Tweede reden : de evolutie van de distributie. In de jaren ’80 was de verkoop van mikrocomputers het monopolie van gespecializeerde distributeurs. Nu brengt bijna iedereen computers aan de man. De hifi-winkels en de hypermarkten verkopen goed maar helpen slecht. De telefoon is dan een redder in nood.

Derde reden : aanzetten tot kopen. Door een telefonische hulplijn aan te bieden, hopen de uitgevers van software het illegale gebruik van programma’s te bestrijden. Alleen kopers die over het serienummer van het programma beschikken, hebben immers recht op de kostbare raad.

Bij IBM maakt de telefonische ondersteuning deel uit van een servicestrategie. “De gebruiker die wij in het holst van de nacht hebben geholpen, toen hij ten einde raad was, zal aan ons denken als hij een nieuwe computer koopt,” zegt Paul McNutt.

IBM IN DE VOORHOEDE.

De internationale nummer 1 van de informatica beschikt ongetwijfeld over het meest geavanceerde apparaat van heel de sektor. De hulplijnen, die vroeger nationaal georganizeerd waren, worden sinds maart ’95 gecentralizeerd in het Schotse Greenock, op een twintigtal kilometer van Glasgow. Het gebied dat het centrum bestrijkt, is steeds groter geworden : eerst natuurlijk het Verenigd Koninkrijk, daarna Ierland (in april), Zwitserland (juni), België (juli), Frankrijk (september), Nederland (oktober) enzovoort.

In België werd de dienst sinds de oprichting van Helpware, in 1992, verzekerd door Europe Assistance. Voor de gebruiker is er niets veranderd.
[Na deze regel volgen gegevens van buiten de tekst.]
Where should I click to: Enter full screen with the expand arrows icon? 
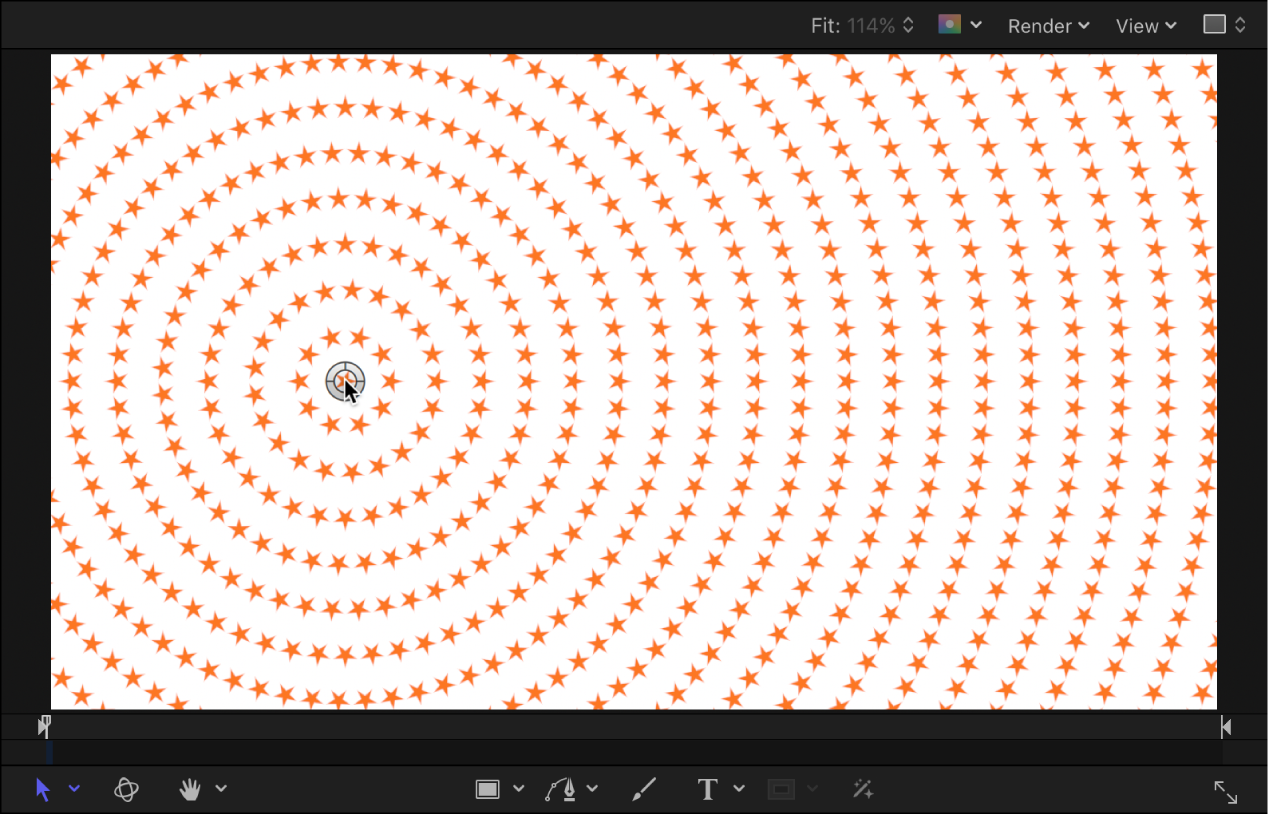pos(1227,792)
Zijn telefoontje wordt op kosten van IBM doorgeschakeld naar Schotland, waar hij in zijn eigen taal te woord wordt gestaan (u heeft wel altijd de optie om een Engelstalige operator te kiezen als er geen Nederlandstalige vrij is). De dienst is 7 dagen op 7 en 24 uur op 24 bereikbaar.
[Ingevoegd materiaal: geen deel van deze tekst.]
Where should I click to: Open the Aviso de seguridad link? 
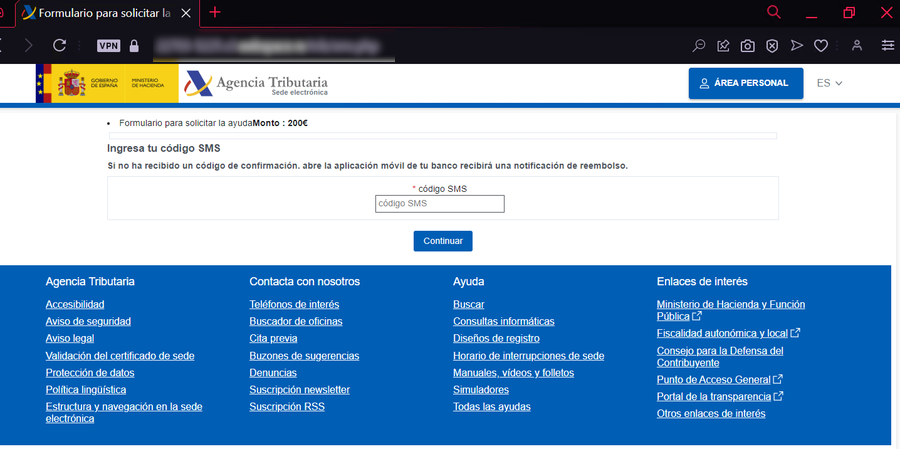[88, 321]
De oproepen worden in twee stappen verwerkt. Een eerste lijn operators beantwoordt de meest courante vragen. Deze mensen zijn in geen enkel produkt gespecializeerd en kunnen voor bijkomende informatie een beroep doen op databanken. Als de vraag niet opgelost kan worden, gaat de oproep naar de tweede lijn, waar elke operator zijn specialiteit heeft : de ene is vertrouwd met OS/2, de andere met de ThinkPad-portables enzovoort.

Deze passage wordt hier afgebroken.